Instructions for the task:
Each line of the data below between the one containing "Image resolution: width=649, height=2576." and the one containing "Image resolution: width=430, height=1601.", both included, is to be repeated exactly. Please omit pictures.

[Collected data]
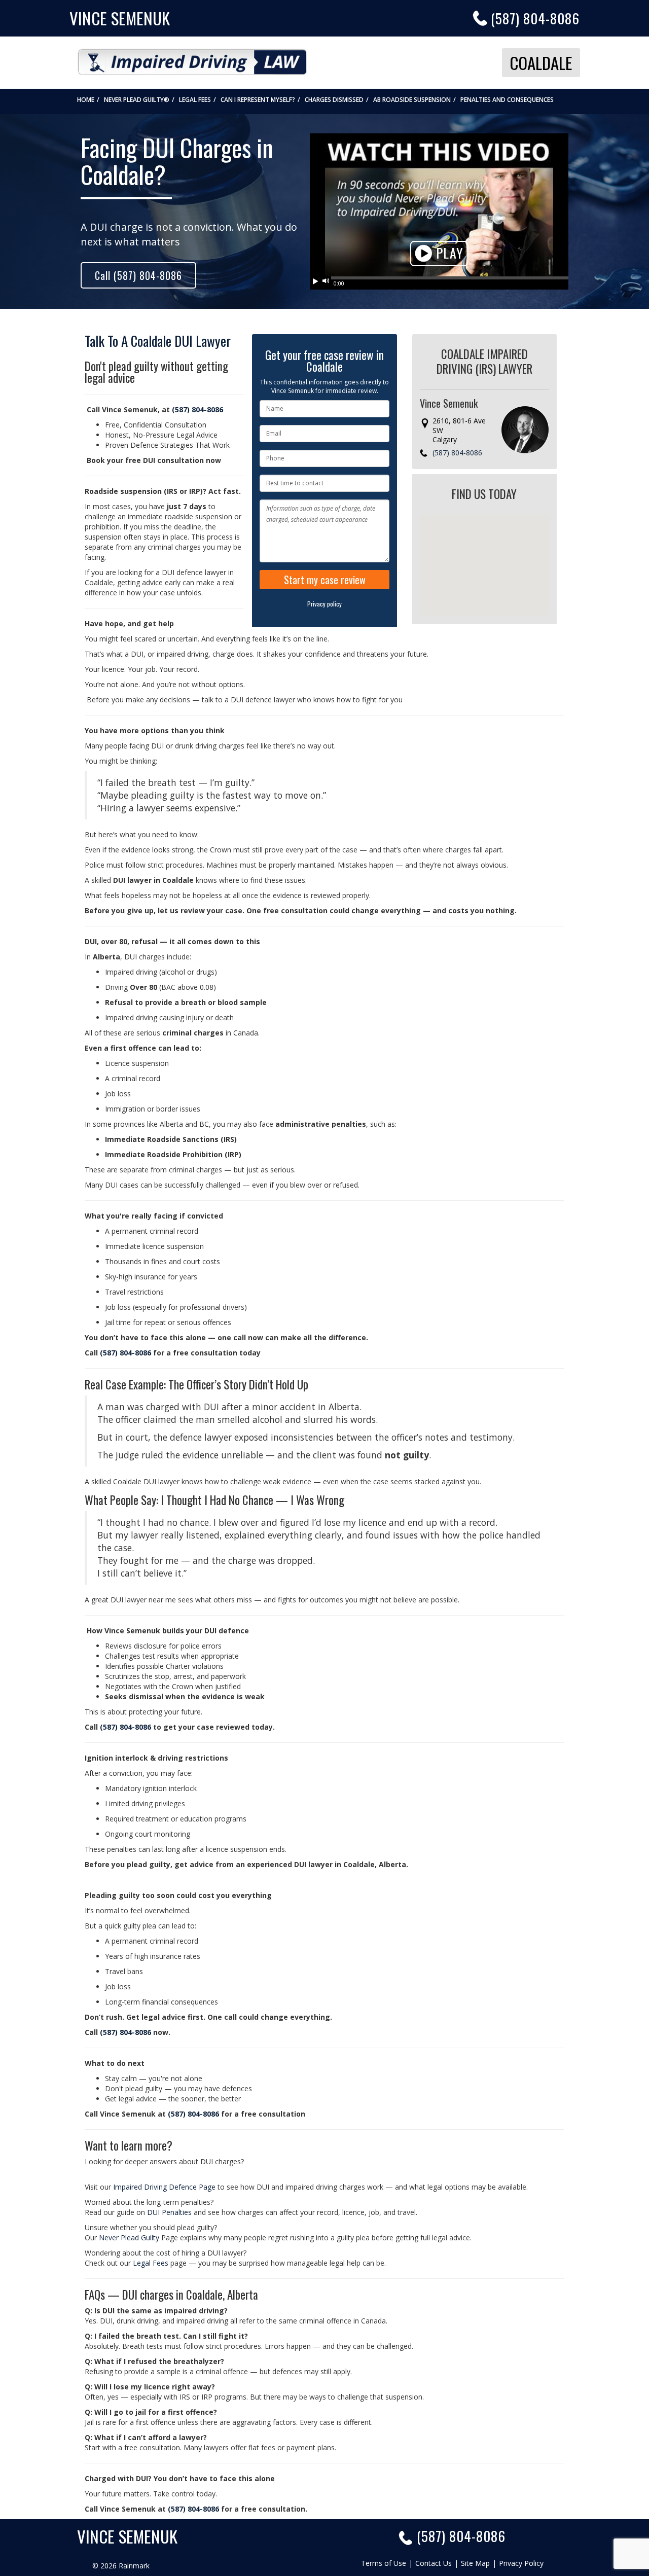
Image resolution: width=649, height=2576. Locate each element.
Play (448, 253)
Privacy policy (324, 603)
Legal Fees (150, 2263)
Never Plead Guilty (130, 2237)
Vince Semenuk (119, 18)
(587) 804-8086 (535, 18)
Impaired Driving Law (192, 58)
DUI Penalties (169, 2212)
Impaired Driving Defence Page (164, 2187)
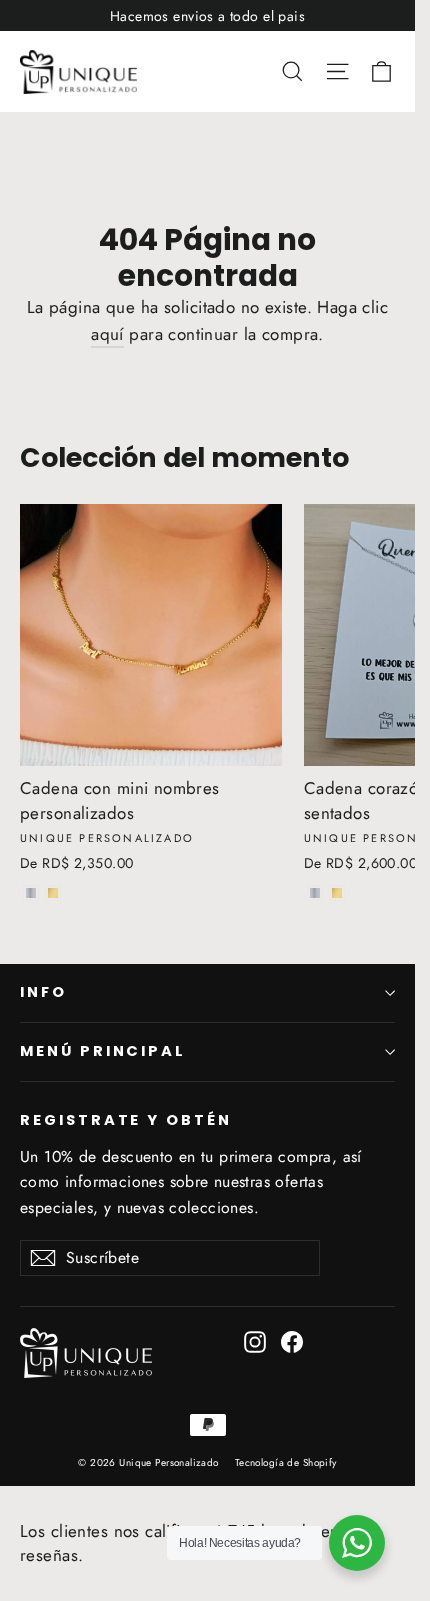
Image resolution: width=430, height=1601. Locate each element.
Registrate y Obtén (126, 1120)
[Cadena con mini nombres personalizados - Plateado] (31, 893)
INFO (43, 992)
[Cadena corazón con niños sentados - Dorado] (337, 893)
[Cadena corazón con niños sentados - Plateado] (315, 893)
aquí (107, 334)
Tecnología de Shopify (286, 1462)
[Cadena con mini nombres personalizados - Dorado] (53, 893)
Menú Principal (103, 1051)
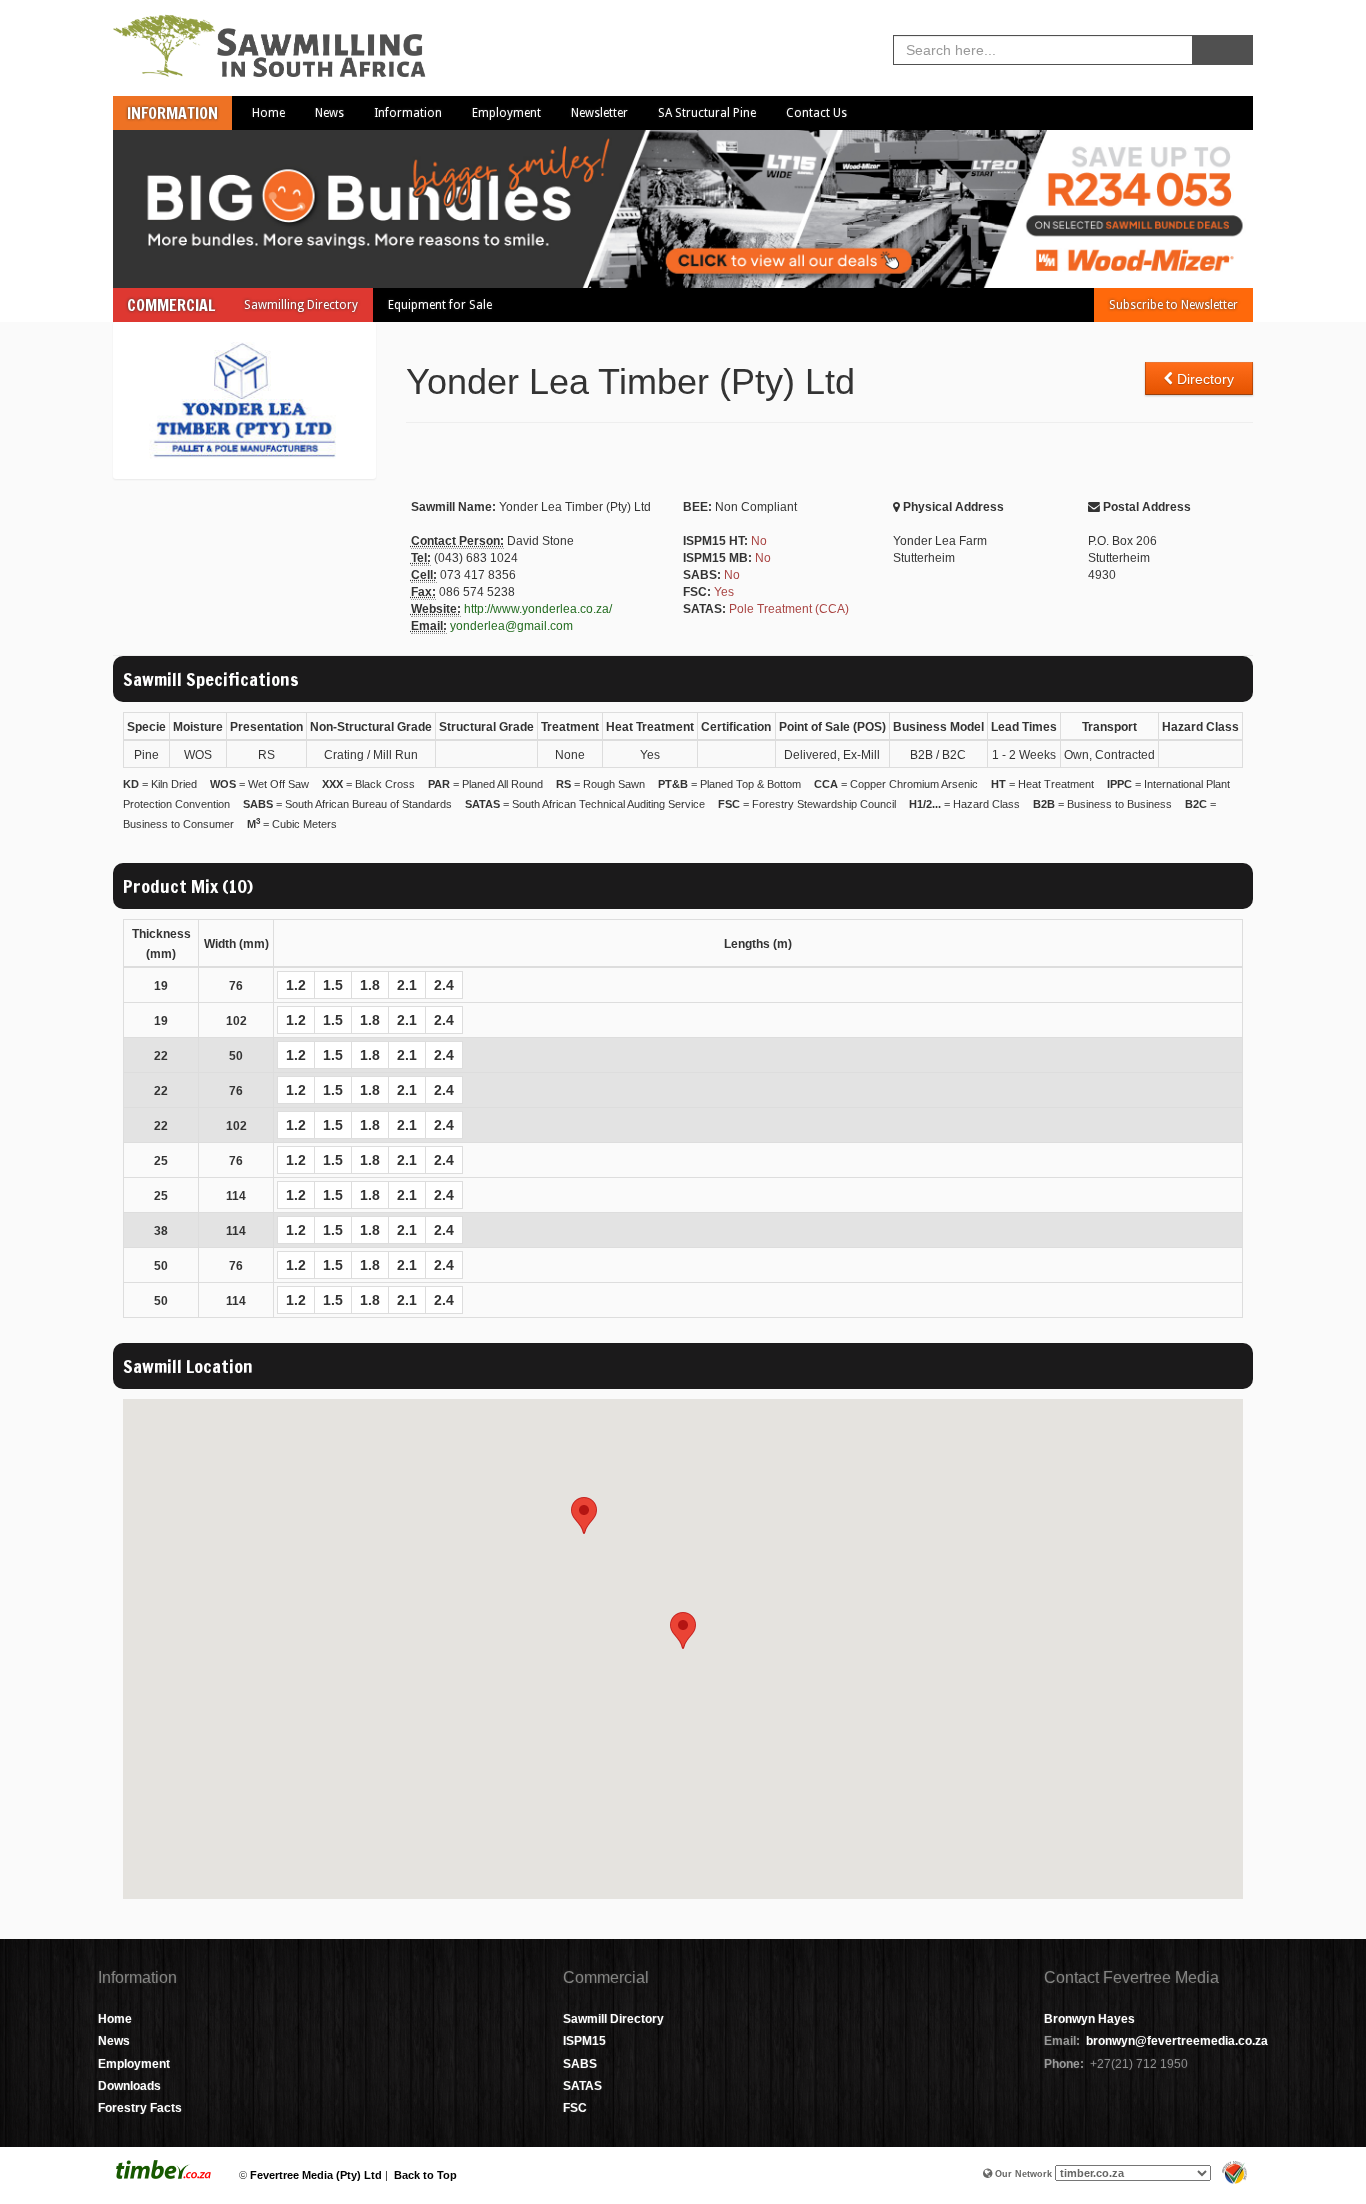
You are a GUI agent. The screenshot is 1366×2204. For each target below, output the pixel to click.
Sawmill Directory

---

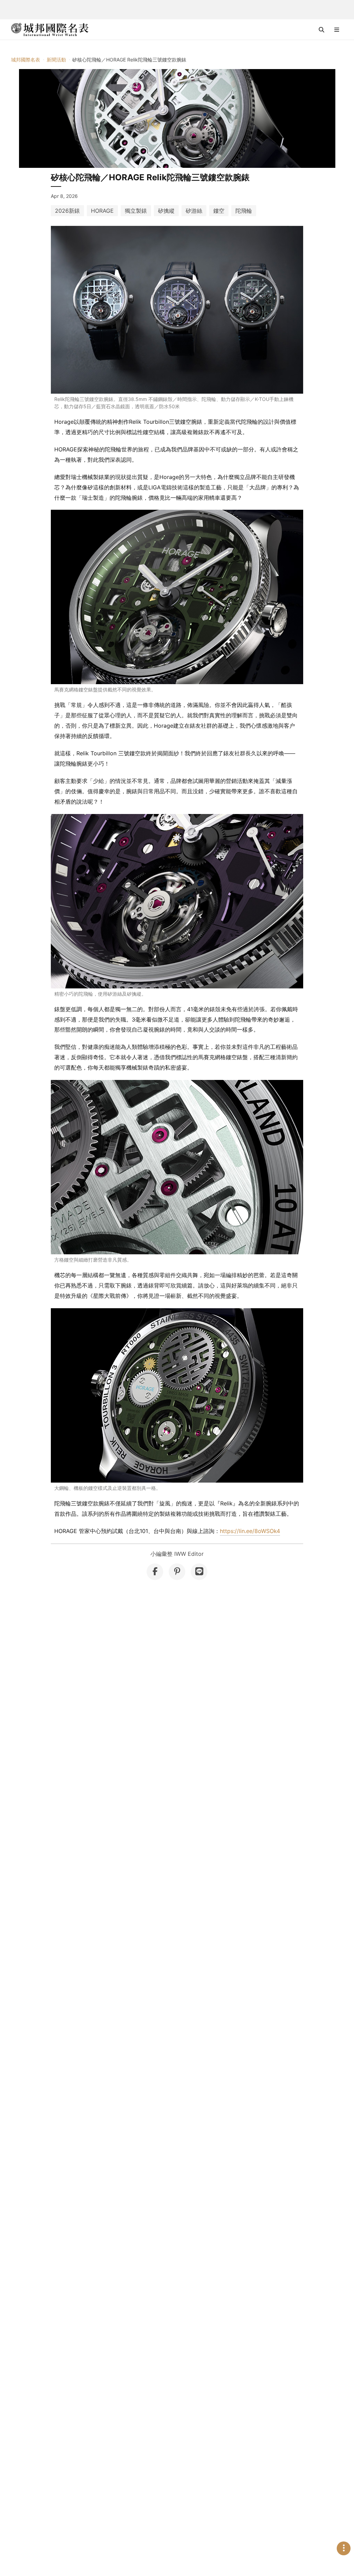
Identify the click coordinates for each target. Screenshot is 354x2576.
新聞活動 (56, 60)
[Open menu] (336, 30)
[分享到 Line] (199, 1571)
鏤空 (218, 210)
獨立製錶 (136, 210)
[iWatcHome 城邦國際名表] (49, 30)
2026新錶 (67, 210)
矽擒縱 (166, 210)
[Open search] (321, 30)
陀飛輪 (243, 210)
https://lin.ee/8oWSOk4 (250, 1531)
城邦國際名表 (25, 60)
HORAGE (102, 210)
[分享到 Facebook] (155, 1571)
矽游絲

Task answer:
Image resolution: width=649, height=2576. Locate each element.
Play (448, 253)
Privacy policy (324, 603)
Legal Fees (150, 2263)
Never Plead Guilty (130, 2237)
Vince Semenuk (119, 18)
(587) 804-8086 (535, 18)
Impaired Driving Law (192, 58)
DUI Penalties (169, 2212)
Impaired Driving Defence Page (164, 2187)
Image resolution: width=430, height=1601. Locate each element.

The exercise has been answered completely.